Healthy Food Bites to Go: Who Says You Have to Give up Chocolate?
Invariably, when the topic of eating well comes up, the inclusion of chocolate as a health food is met with mixed reactions. There is much confusion surrounding the health halo hanging over an ever expanding variety of cocoa-sourced products. As a treat, chocolate can be perfectly fine, but the sheer attempt to recollect the quantity of chocolate one may have consumed in the past week could be cause for utter embarrassment.
Chocolate contains a psychoactive ingredient responsible for releasing serotonin, the feel-good chemical in the brain which is good reason for desiring some when feeling stressed out.

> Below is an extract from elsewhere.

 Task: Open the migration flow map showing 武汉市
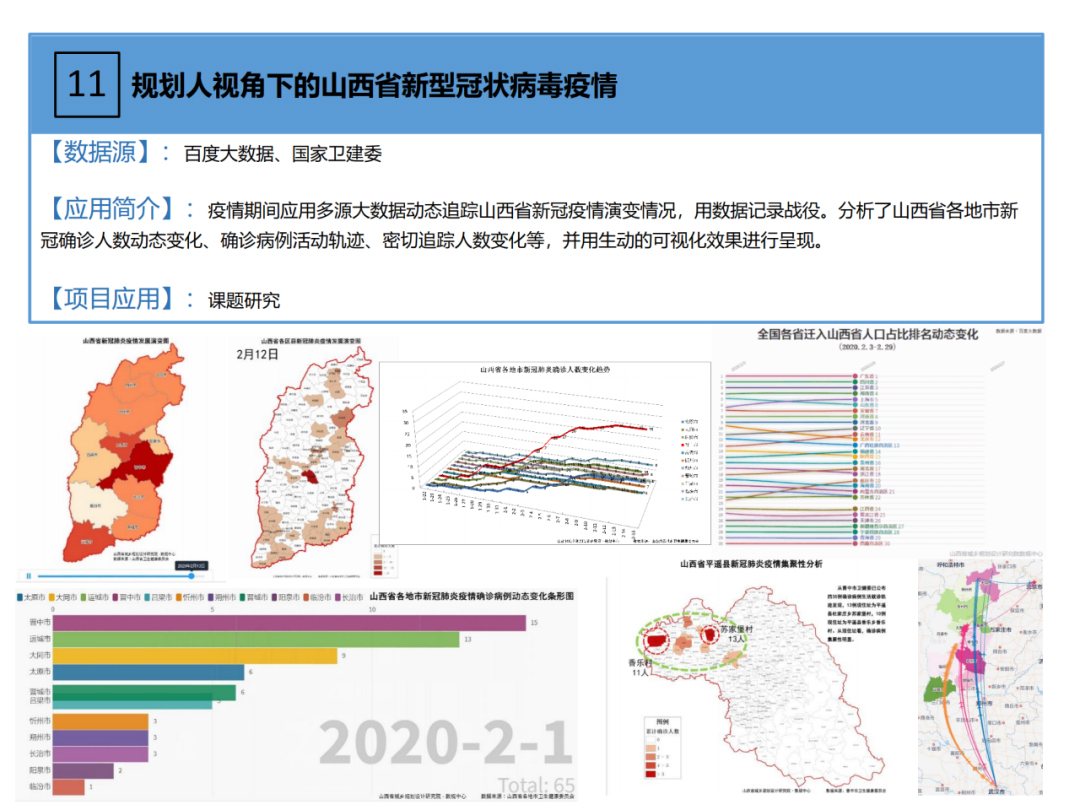[979, 680]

Dr. Joe Manson of Harvard Medical School has done research to determine the ideal amount of cocoa flavanols in order to get the touted health benefits including reduced heart attacks, memory loss, strokes and other diseases. 600 milligrams is the magic number, but for good reason this target is most unrealistic. In order to reach that volume, one would be required to consume nearly ½ cup (4.4 oz) of semi-sweet chocolate chips or 5 tablespoons of cocoa powder or close to ½ cup dark chocolate or 2 lbs. of milk chocolate. That’s a lot of calories.
“After water, cocoa is the single healthiest substance you can put in your mouth. It can easily replace a number of psychiatric drugs for mood. It produces the same chemistry in the brain that occurs when we fall in love.” Chris Kilhan, international medicinal plant researcher dubbed “the Indiana Jones of natural medicine” by CNN.

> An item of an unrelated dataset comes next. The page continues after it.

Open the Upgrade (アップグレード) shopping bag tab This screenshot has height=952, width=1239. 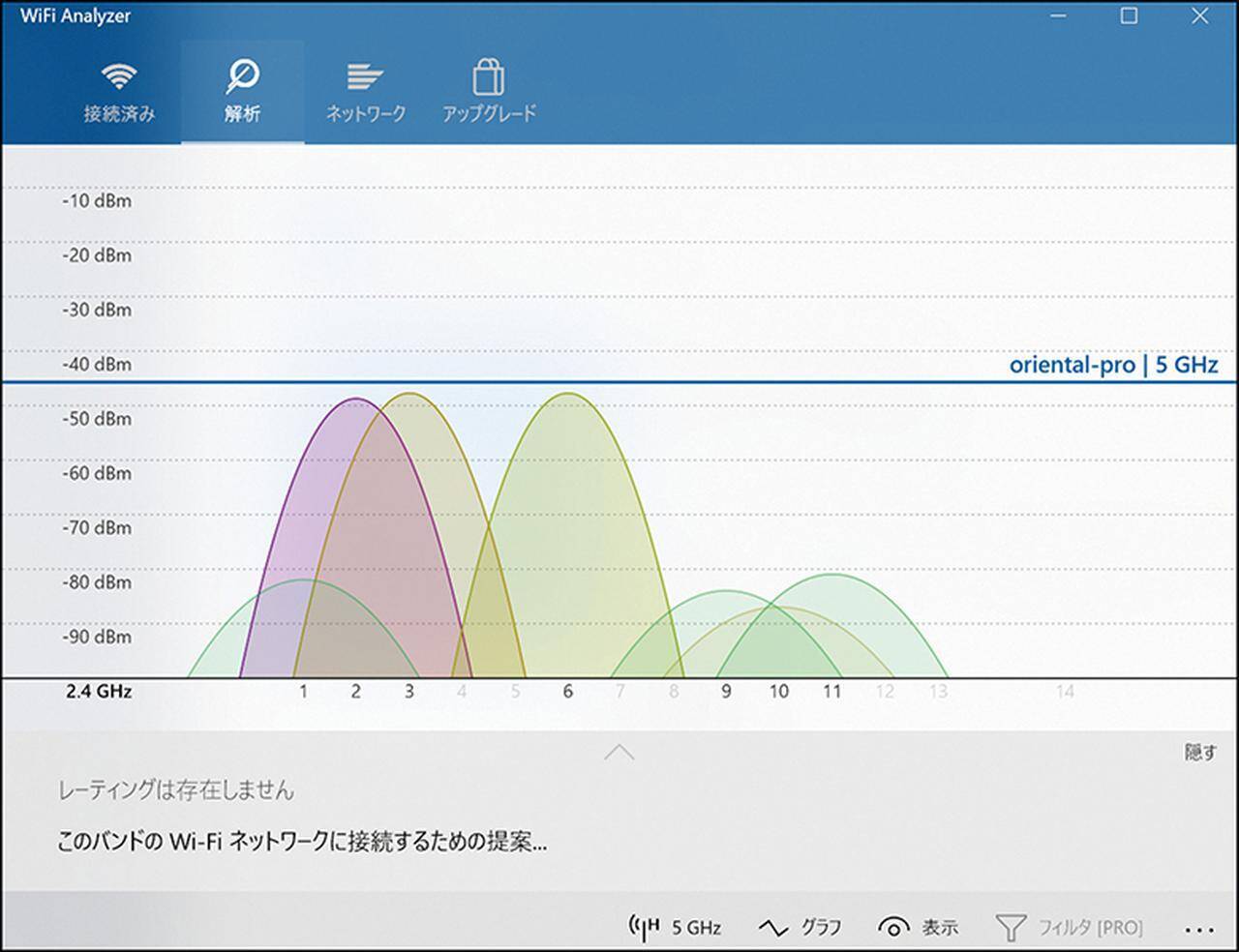click(x=489, y=93)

What type of chocolate actually qualifies as good-for-you is a popular question among nutrition experts. Common lore is to steer in the direction of the darker kind – upwards of 70% cocoa, and for some inching toward 85%. More recently, a UK-based 100% cocoa chocolate bar called Montezuma’s has made its way onto the store shelves of Trader Joe’s. While this unsweetened bar may be an acquired taste, for those with special dietary needs and lifestyle goals a sugar-free, gluten-free, soy-free and dairy-free bar of chocolate is a welcome option.
Considered in Aztec culture as the Food of the God’s, chocolate is revered as sacred in its purest form – the cocoa bean plant (Theobroma cacao). A nutrient giant, the cocoa bean is packed with minerals- iron, magnesium, calcium and potassium, along with vitamins, A,B, C and D. Unfortunately, except for artisanal brands, the colorful, kid-friendly candy packages strategically situated by the register in most drugstores, have no resemblance to the cocoa bean plant that preceded it.

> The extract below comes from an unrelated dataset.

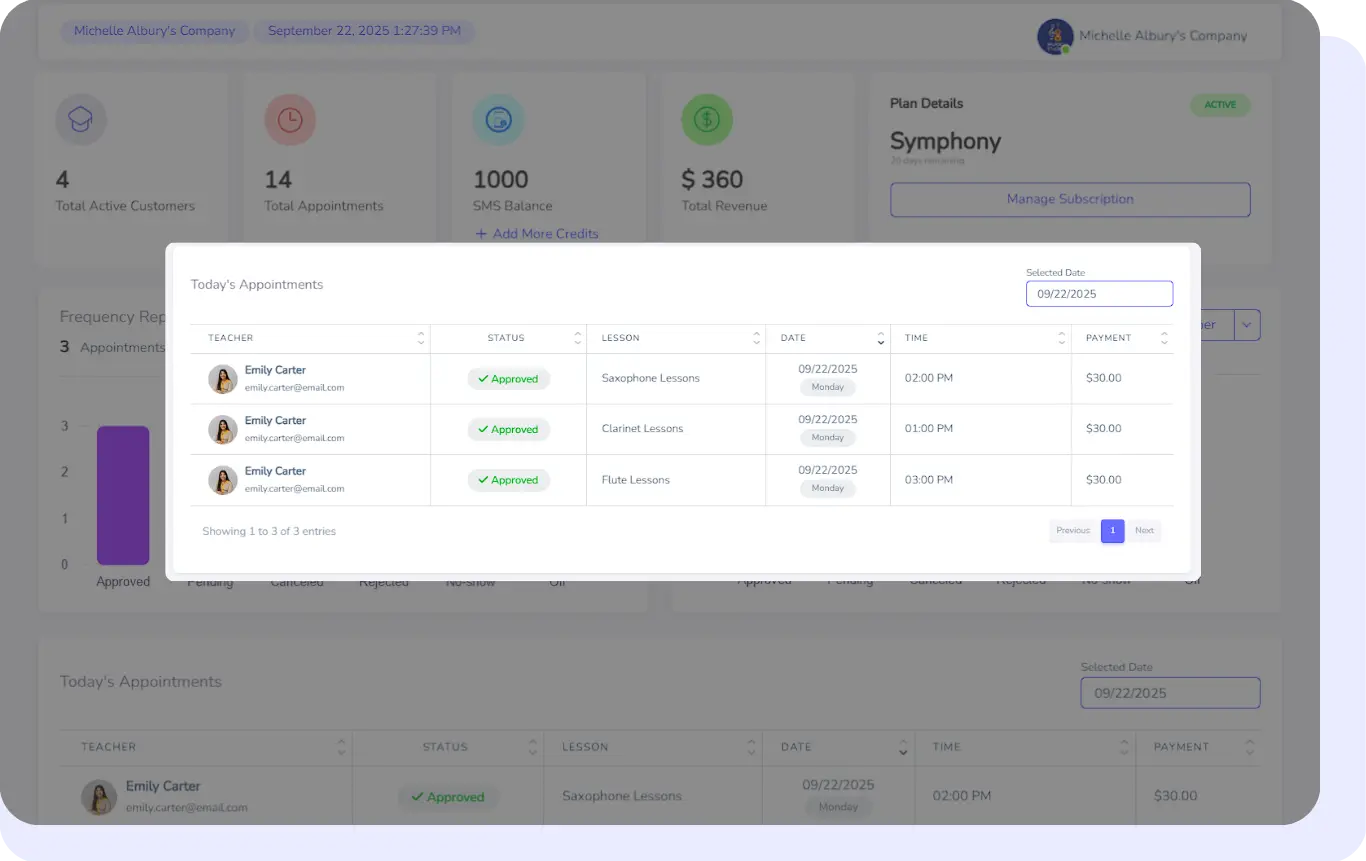Click the clock appointments icon
Screen dimensions: 1366x861
tap(290, 120)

Most of the big brand chocolate these days is hyper-processed and the nutrition is cooked right out of it. With the increasing growth of authentic bean-to-bar chocolate, companies are dedicated to the preservation of nutritional integrity of their product and expanding consumer interest in health-promoting (functional) foods, these uber brands are bringing real chocolate into their portfolio. Hershey’s acquiring the San Francisco-based ScharffenBerger chocolate company is an example of this trend.
DEBUNKING CHOCOLATE MYTHS
The Myth: High cocoa percentage indicates quality
In her book Bean to Bar Chocolate, author Megan Giller sites that “Cocoa percentage simply measures the amount of the bar that comes from cocoa beans, whether that’s cocoa solids or cocoa butter. So a 70% chocolate means that 70 percent of the bar came from cocoa beans and 30 percent came from added ingredients like sugar, vanilla, soy lecithin, or other inclusions. Cocoa percentage is NOT related to quality.”
The Myth: Milk chocolate is lesser chocolate.
Much milk chocolate on the market is low quality, commercial chocolate. However, made with quality ingredients milk chocolate can have as much depth of flavor as dark.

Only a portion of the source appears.